§ Set tasks:
- A) For the article on male sexual role models below, state yes or no for whether each statement agrees with it, quoting the words of the article that decide it: (i) The piece first appeared on Arden Leigh. (ii) James Bond is offered as an example of an unrealistic standard of masculinity. (iii) Men are given many positive sexual role models.
- B) Carry the article on male sexual role models forward from the end of its final paragraph below.

Be Shameless, Be Free!by BBXX Live
“In learning how to become better partners and better lovers, we also learn more about what we need from others in return. So, maybe this post is also about how to release shame in ourselves. Because it’s not fun for anyone - male or female.”
This article originally appeared on Arden Leigh.
Men aren’t given many positive sexual role models, and the ones they do have often carry an unrealistic standard of masculinity to which they can’t hold themselves - James Bond, for instance. But seriously, what prototypes does pop culture present for a man looking to model himself after a figure who is sexy, sex-positive, self-actualized, skilled in relationships, and not a brooding self-destructive douche?
More often, the examples of male sexuality we see in the media are examples of male sexuality gone bad- rape cases, movie stars or politicians illegally partaking in sexual activity, various sports figures accused of sexual assault.

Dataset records
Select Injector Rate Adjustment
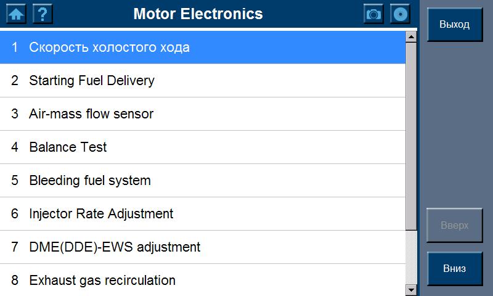This screenshot has height=296, width=493. point(203,214)
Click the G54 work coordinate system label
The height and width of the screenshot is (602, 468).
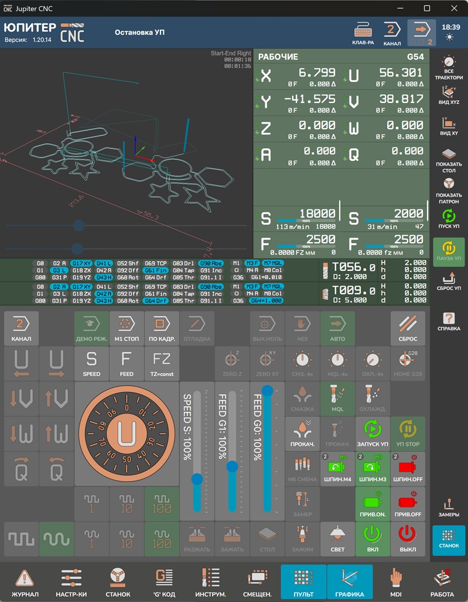[x=415, y=57]
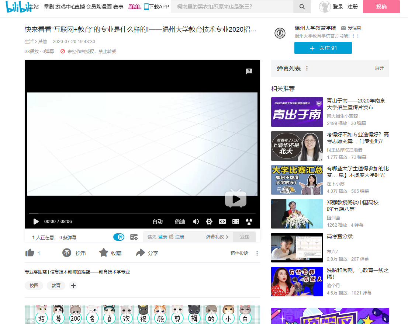Click the share arrow icon
This screenshot has height=324, width=408.
click(141, 253)
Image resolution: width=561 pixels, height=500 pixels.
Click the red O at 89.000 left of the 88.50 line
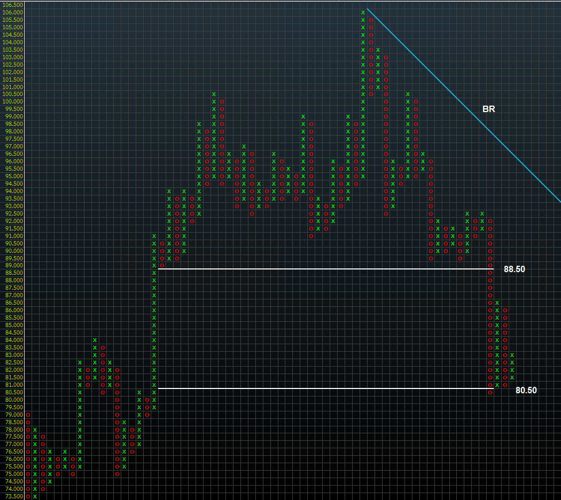tap(162, 265)
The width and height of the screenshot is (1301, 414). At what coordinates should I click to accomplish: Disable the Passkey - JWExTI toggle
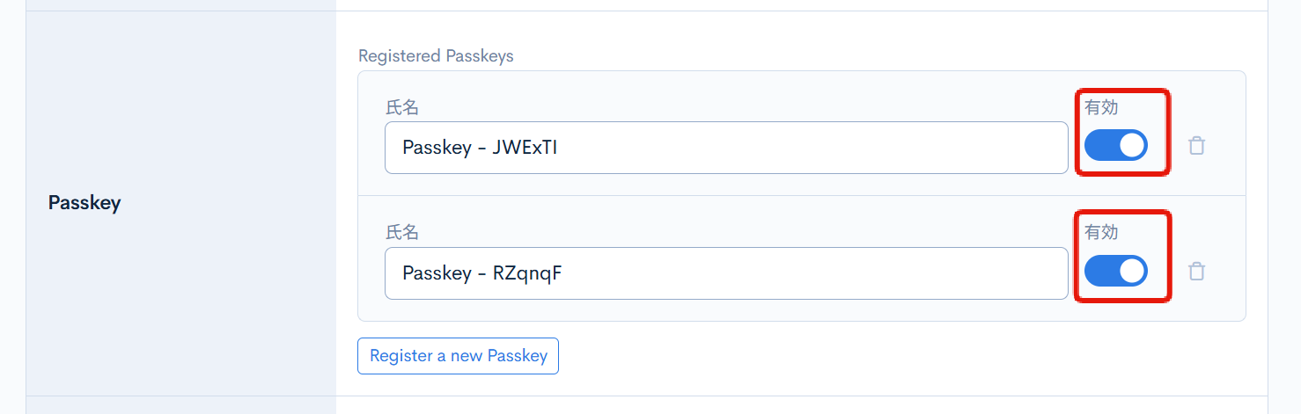(x=1115, y=145)
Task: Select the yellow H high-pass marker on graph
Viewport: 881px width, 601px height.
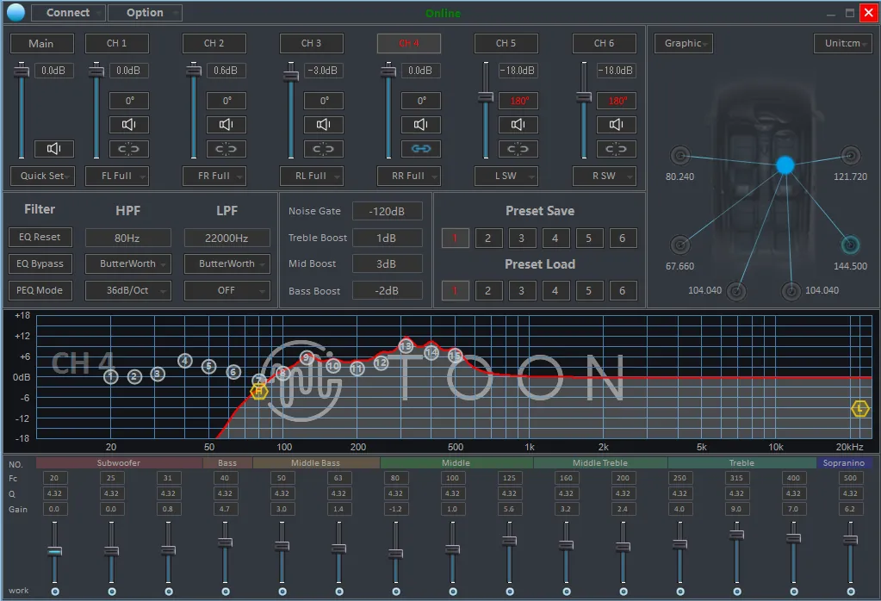Action: click(x=258, y=391)
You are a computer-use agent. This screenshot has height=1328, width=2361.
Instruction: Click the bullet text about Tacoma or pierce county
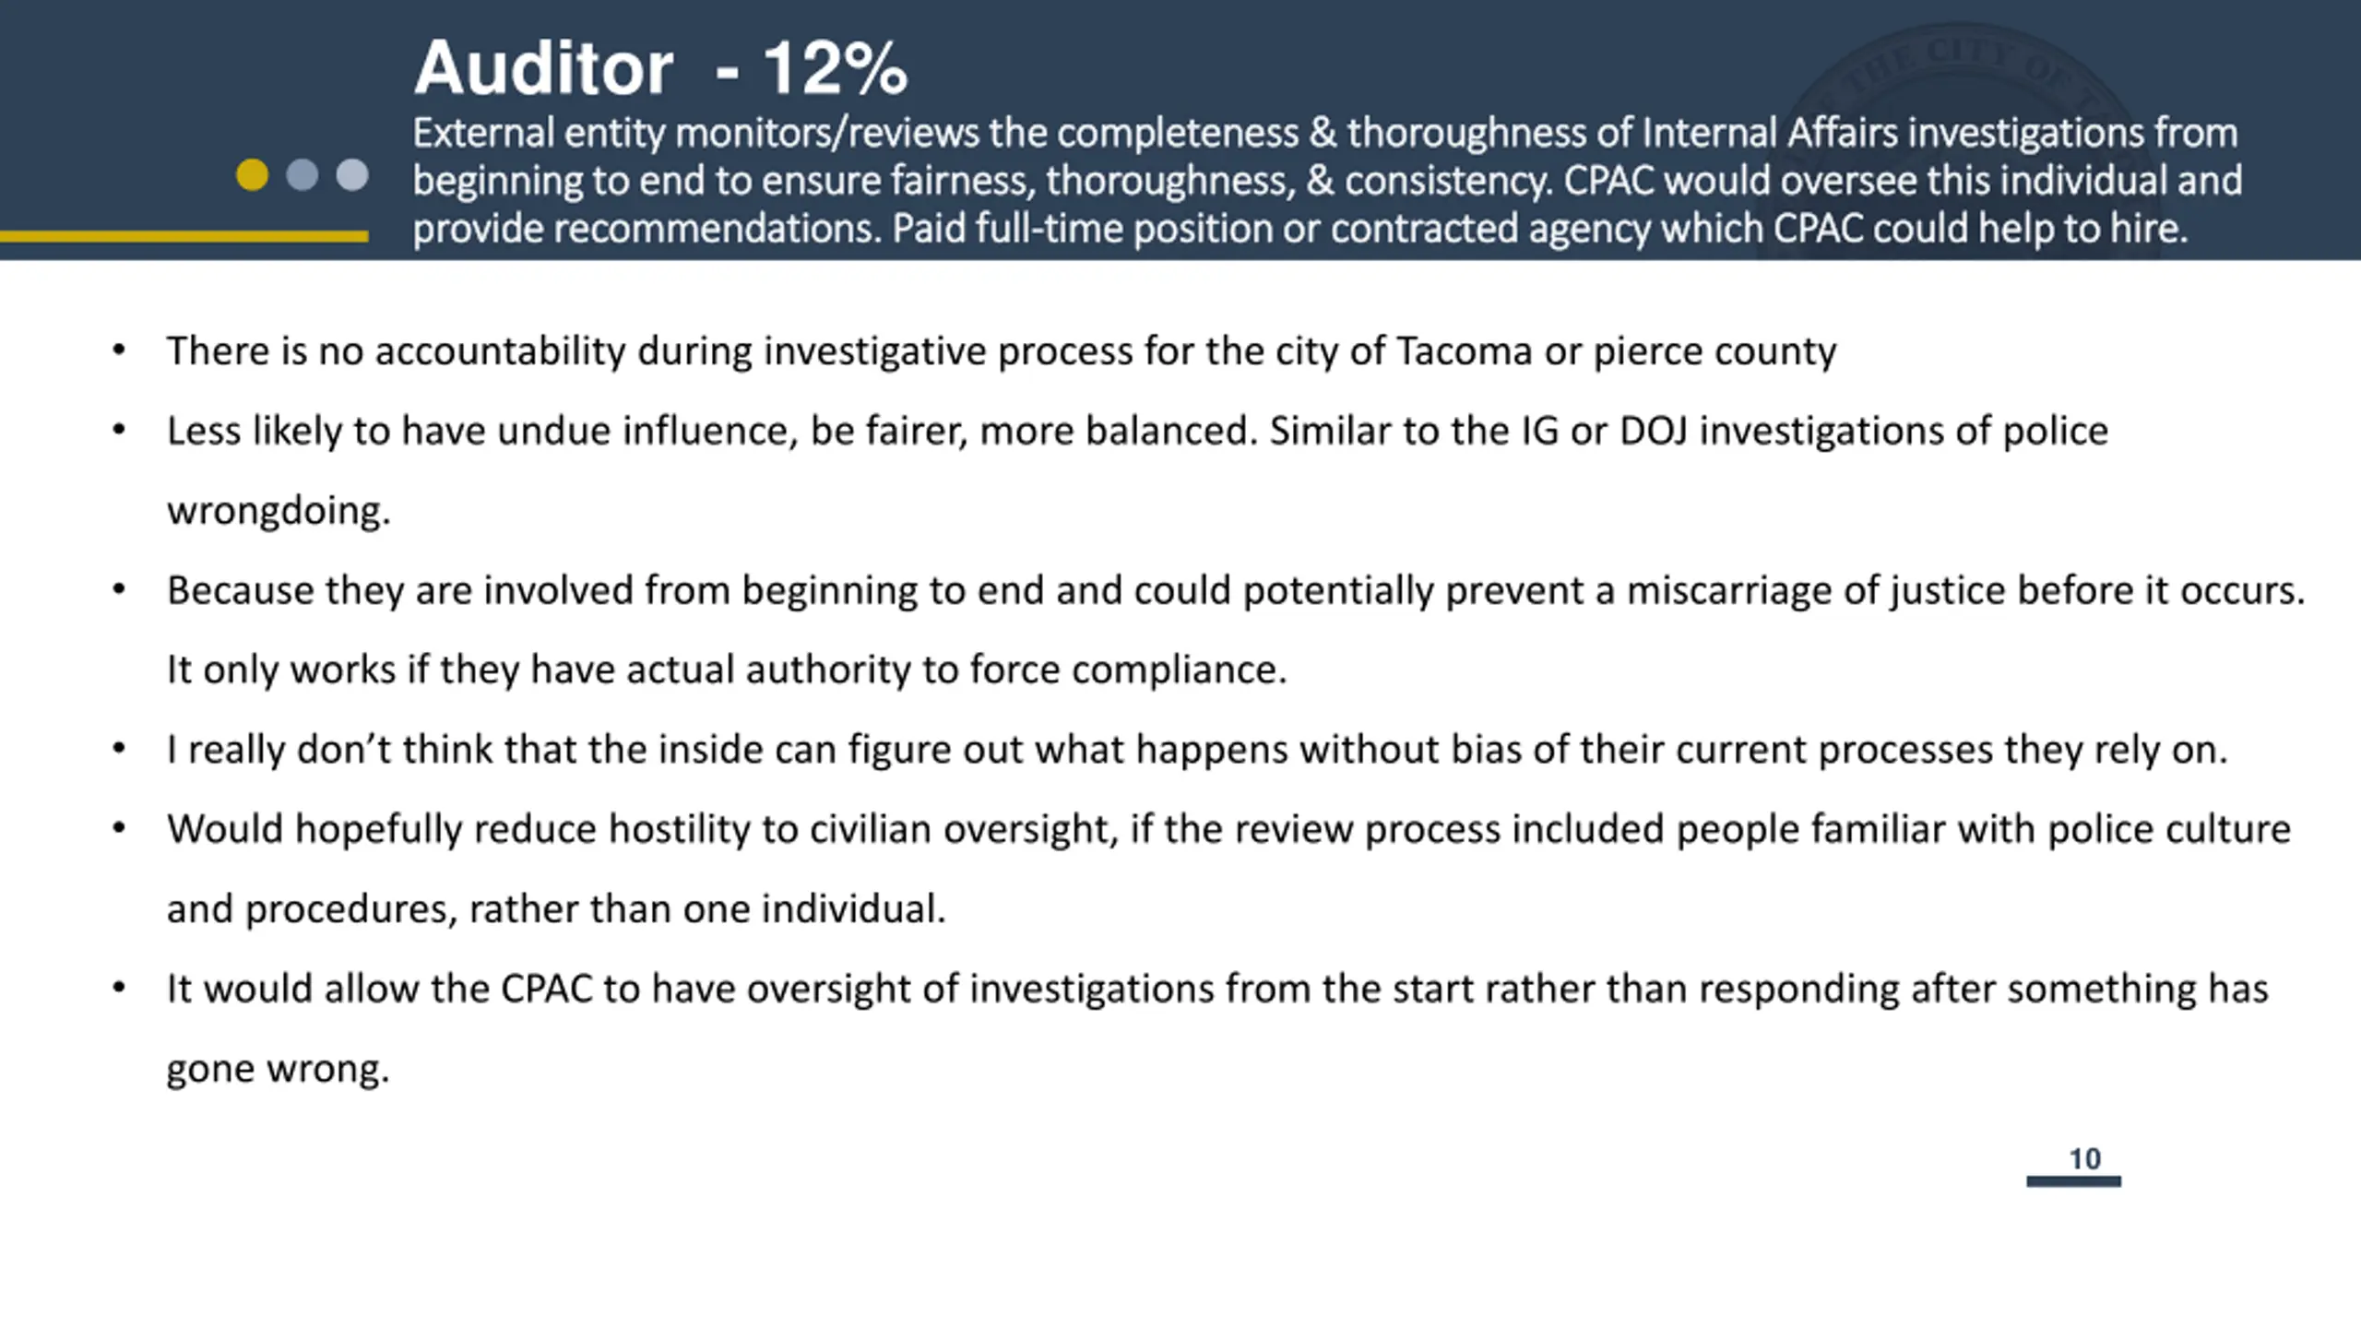1001,351
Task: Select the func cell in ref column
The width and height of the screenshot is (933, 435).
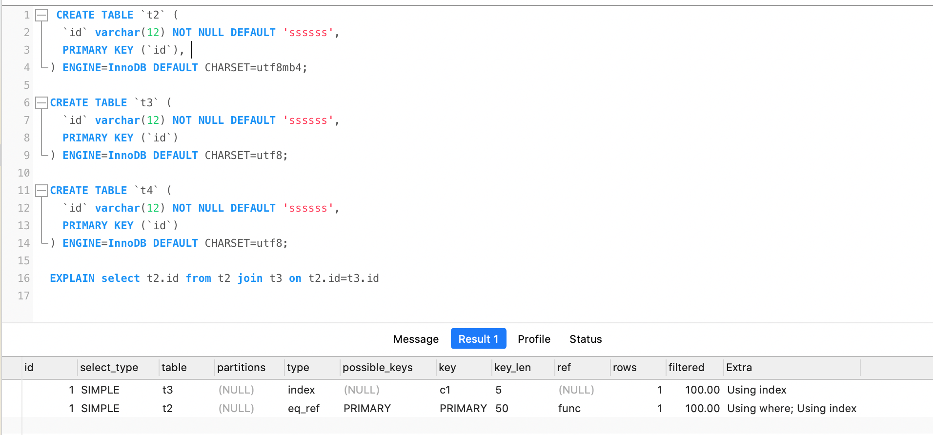Action: [569, 409]
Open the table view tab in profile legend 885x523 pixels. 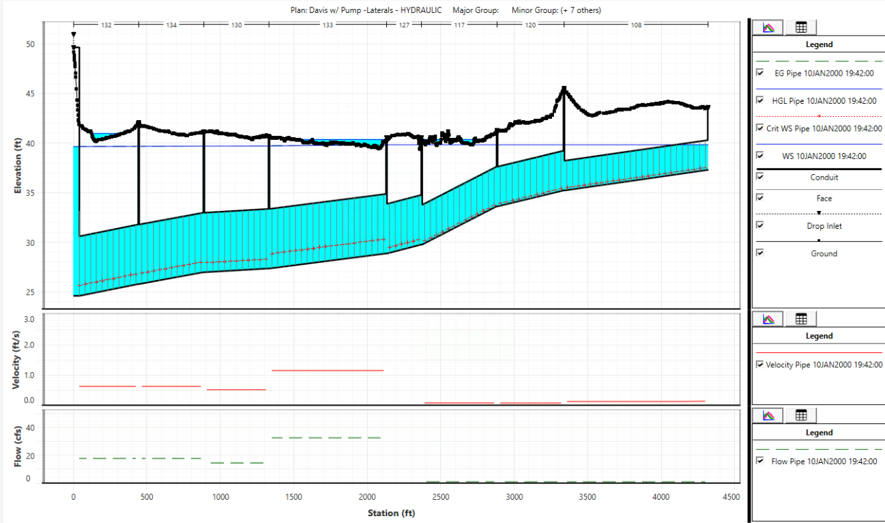[801, 27]
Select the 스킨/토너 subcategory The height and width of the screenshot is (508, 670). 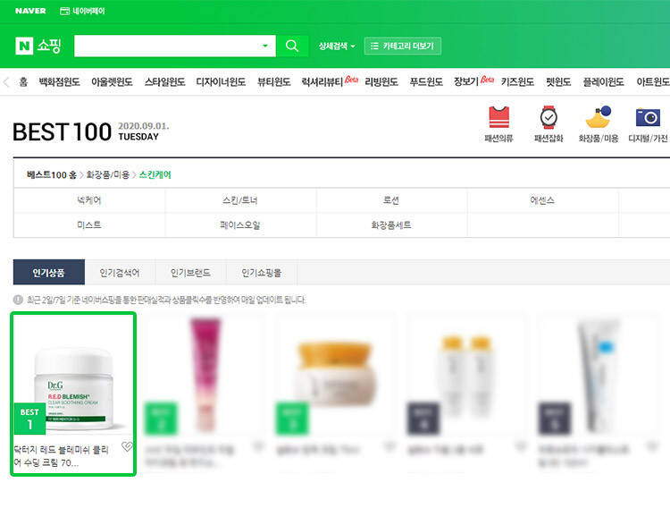point(240,200)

§ Responses for each task:
- A)
(i) Yes: "This article originally appeared on Arden Leigh."
(ii) Yes: "an unrealistic standard of masculinity to which they can’t hold themselves - James Bond, for instance"
(iii) No: "Men aren’t given many positive sexual role models"

- B)
With expressions like, “If you only knew the things that go through guys’ heads,” the idea perpetuates that male sexuality in its pure form is wrong, shameful, and bad; and furthermore that the only thing that makes men acceptable to society is for them to recognize their inherent wrongness and hinder its expression in an attempt to blend in with normalcy.
A recent article in Philosopher Mail talked about the speculation over the (then-possible, now-confirmed) lesbian relationship between Cara Delevingne and Michelle Rodriguez, and why it seemed to hold so many men in thrall:
One kind of answer begins with the residual guilt many men feel around sex. A good number of them spend the bulk of their formative adolescent years feeling that sex is something they want far more of, and far more urgently, than women. They would love to go further, try certain things, but the girls they know too often look straight through them and never call back. The scenarios in porn and in their imaginations seem incapable of being enacted with anyone available in the real world. The result is shame: it may end up seeming as though sex is an embarrassingly peculiar thing they made up themselves and can’t persuade anyone else to partake in. Even outside of religious belief systems, even in this liberated age, it is only too easy for straight men to feel lonely, even dirty, about having a sex drive. Hence the relief of lesbianism for men. Here, at last, is incontrovertible proof of a point that should always have been, but isn’t necessarily, obvious: that women want sex just as much as, and sometimes far more than, men; that women can be as uncompromising, imaginative and committed in its pursuit as any male.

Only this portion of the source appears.